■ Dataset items

•••••

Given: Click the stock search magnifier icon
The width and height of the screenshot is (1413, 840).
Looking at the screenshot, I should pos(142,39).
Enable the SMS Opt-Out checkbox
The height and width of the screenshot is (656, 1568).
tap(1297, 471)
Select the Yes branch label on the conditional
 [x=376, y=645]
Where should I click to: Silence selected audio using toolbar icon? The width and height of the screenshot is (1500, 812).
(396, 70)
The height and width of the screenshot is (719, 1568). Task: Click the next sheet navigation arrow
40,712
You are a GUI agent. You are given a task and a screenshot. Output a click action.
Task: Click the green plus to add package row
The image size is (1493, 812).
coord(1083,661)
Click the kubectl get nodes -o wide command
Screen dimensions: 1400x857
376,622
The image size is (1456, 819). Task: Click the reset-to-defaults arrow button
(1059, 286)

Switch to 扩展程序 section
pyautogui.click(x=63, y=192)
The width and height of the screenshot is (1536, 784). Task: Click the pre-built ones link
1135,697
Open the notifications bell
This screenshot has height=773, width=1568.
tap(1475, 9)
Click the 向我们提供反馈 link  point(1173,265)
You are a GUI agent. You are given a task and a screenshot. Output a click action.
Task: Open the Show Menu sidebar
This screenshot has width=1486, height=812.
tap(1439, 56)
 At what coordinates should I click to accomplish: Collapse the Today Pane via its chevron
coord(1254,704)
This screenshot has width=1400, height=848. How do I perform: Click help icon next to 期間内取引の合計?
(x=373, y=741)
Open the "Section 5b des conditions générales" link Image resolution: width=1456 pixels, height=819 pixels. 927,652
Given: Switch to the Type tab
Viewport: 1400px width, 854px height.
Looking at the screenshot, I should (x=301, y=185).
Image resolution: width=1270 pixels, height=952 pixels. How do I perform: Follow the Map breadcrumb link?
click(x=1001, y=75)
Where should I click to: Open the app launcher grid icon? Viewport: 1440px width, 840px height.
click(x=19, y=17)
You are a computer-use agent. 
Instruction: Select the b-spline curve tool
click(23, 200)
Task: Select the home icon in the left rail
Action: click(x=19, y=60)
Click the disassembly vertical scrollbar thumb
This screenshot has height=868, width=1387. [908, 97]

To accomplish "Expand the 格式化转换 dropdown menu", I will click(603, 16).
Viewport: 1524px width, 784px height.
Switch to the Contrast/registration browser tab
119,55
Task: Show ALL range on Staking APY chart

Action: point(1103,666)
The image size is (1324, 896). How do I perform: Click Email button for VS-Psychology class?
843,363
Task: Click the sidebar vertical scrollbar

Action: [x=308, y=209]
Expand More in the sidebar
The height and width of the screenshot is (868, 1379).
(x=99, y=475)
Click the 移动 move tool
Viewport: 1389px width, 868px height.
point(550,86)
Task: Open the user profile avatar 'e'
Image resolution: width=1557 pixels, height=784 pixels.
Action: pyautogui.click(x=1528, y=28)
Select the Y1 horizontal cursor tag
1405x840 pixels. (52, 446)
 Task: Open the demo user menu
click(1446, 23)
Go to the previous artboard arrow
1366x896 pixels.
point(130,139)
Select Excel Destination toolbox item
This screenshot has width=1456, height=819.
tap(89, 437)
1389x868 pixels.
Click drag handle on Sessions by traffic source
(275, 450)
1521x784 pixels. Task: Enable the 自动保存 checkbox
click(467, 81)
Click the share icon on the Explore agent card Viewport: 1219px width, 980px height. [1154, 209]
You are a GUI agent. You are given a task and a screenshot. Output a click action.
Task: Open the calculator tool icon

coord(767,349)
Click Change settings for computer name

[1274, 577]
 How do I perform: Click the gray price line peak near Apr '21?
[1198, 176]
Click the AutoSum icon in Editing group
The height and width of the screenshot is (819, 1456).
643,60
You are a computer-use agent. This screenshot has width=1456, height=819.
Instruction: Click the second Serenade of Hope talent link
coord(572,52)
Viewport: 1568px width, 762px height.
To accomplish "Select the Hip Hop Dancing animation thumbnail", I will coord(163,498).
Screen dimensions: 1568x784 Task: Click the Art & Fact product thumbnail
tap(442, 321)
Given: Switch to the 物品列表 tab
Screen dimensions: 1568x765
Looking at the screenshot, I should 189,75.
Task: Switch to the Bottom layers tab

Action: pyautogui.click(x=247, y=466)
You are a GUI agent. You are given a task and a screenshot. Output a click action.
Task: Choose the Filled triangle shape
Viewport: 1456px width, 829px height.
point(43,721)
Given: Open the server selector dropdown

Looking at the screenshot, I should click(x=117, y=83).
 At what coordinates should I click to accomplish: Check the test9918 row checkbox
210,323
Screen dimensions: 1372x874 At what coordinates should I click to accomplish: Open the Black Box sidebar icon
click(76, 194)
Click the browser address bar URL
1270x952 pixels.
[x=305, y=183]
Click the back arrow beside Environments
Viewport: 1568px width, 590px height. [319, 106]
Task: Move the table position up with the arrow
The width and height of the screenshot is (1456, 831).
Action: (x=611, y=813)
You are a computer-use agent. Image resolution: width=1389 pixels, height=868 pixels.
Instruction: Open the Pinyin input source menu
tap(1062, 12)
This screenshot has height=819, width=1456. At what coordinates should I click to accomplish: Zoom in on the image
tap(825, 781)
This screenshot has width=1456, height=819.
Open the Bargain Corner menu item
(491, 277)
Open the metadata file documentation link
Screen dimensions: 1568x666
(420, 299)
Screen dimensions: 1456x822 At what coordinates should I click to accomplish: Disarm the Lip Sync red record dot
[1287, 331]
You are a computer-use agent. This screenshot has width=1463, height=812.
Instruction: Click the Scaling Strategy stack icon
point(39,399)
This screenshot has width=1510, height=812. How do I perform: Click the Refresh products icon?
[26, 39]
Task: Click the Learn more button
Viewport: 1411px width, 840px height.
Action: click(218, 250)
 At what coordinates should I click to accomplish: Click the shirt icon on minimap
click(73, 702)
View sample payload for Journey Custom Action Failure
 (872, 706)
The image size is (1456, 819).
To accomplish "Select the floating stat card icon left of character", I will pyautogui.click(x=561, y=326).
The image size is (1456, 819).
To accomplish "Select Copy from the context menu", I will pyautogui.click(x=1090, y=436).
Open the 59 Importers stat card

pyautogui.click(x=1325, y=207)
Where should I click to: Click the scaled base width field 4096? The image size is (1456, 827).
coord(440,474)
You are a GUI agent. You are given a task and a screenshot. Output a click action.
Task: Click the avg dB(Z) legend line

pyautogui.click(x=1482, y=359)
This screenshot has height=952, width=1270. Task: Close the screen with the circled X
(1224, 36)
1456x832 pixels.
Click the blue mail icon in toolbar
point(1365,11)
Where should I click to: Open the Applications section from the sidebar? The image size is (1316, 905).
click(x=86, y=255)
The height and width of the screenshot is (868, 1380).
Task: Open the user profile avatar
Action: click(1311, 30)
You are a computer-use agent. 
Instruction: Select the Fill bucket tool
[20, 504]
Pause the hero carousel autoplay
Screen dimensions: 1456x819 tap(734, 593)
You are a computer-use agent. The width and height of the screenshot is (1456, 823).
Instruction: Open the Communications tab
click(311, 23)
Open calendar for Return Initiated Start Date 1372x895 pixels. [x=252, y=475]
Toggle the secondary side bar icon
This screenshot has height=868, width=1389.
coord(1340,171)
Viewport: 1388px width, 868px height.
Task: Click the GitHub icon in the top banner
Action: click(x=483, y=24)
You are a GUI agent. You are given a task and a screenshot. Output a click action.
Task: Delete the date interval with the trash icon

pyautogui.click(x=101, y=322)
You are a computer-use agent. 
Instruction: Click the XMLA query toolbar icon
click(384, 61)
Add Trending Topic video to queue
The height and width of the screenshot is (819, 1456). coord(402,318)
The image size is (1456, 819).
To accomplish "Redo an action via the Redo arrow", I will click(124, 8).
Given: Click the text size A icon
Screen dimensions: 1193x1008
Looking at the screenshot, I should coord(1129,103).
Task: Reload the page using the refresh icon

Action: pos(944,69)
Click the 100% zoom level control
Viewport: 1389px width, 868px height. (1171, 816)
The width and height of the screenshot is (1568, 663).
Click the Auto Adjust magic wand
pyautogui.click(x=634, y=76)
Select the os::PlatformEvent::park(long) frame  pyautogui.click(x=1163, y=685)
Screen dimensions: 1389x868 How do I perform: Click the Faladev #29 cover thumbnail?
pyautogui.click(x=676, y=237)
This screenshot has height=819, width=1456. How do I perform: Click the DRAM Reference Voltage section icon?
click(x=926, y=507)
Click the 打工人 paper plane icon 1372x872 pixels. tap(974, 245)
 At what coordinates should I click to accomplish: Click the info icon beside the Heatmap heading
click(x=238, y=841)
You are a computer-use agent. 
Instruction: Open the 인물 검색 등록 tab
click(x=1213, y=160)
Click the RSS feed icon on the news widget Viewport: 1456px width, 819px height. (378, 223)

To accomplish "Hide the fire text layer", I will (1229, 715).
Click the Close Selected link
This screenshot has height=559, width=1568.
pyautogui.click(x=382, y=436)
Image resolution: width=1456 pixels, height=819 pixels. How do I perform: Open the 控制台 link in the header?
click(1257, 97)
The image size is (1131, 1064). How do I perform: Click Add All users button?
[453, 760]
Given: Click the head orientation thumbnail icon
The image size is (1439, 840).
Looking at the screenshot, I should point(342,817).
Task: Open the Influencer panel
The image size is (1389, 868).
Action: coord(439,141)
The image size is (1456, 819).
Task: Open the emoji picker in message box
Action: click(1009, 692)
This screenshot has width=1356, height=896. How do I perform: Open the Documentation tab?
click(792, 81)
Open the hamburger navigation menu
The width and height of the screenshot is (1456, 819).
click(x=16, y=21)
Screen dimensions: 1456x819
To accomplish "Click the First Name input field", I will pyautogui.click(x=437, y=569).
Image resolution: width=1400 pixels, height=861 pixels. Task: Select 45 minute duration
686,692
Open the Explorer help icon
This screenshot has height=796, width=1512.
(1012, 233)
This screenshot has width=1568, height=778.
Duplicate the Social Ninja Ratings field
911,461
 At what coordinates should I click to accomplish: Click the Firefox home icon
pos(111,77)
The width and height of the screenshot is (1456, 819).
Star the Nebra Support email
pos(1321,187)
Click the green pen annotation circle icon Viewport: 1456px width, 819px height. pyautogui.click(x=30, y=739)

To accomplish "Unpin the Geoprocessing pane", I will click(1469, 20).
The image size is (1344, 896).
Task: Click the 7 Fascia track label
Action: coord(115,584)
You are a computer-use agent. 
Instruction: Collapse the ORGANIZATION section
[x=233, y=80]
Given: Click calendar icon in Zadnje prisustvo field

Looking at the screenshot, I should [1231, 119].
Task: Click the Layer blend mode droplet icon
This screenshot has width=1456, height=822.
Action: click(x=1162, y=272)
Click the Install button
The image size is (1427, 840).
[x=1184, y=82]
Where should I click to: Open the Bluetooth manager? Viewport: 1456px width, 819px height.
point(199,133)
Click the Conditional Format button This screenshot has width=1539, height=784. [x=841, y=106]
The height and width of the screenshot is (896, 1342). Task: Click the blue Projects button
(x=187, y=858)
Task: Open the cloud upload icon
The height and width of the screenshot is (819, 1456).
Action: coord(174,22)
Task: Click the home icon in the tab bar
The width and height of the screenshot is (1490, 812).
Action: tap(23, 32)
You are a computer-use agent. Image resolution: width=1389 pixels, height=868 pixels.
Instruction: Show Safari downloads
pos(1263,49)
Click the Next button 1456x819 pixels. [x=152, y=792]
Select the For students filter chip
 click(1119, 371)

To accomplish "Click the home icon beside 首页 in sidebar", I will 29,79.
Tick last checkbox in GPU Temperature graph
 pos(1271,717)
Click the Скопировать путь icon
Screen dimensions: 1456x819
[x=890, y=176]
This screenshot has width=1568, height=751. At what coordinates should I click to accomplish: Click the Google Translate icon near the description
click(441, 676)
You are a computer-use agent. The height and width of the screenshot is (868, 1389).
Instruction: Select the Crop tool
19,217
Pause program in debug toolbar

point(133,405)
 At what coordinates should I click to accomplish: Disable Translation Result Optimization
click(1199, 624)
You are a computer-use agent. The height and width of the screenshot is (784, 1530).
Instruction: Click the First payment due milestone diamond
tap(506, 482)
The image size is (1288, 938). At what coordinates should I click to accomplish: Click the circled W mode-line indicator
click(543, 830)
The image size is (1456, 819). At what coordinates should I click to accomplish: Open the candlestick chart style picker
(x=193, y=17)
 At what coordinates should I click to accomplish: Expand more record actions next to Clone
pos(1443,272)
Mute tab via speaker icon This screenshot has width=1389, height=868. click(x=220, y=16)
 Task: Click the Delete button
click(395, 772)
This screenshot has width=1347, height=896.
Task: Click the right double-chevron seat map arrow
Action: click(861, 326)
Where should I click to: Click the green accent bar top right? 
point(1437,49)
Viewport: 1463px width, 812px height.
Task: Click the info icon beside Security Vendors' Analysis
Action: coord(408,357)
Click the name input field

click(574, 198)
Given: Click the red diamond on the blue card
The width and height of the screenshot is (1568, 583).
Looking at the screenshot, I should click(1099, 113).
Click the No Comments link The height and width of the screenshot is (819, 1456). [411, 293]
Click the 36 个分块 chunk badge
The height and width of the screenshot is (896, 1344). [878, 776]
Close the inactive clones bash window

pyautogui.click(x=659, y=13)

•••••

An exact copy is needed of the closing lines of the entries above, counting from the one that contains "The width and height of the screenshot is (1568, 583)." and including it and the last.

■ Answer for this exercise
The width and height of the screenshot is (1568, 583).
Looking at the screenshot, I should click(1099, 113).
Click the No Comments link The height and width of the screenshot is (819, 1456). [411, 293]
Click the 36 个分块 chunk badge
The height and width of the screenshot is (896, 1344). [878, 776]
Close the inactive clones bash window

pyautogui.click(x=659, y=13)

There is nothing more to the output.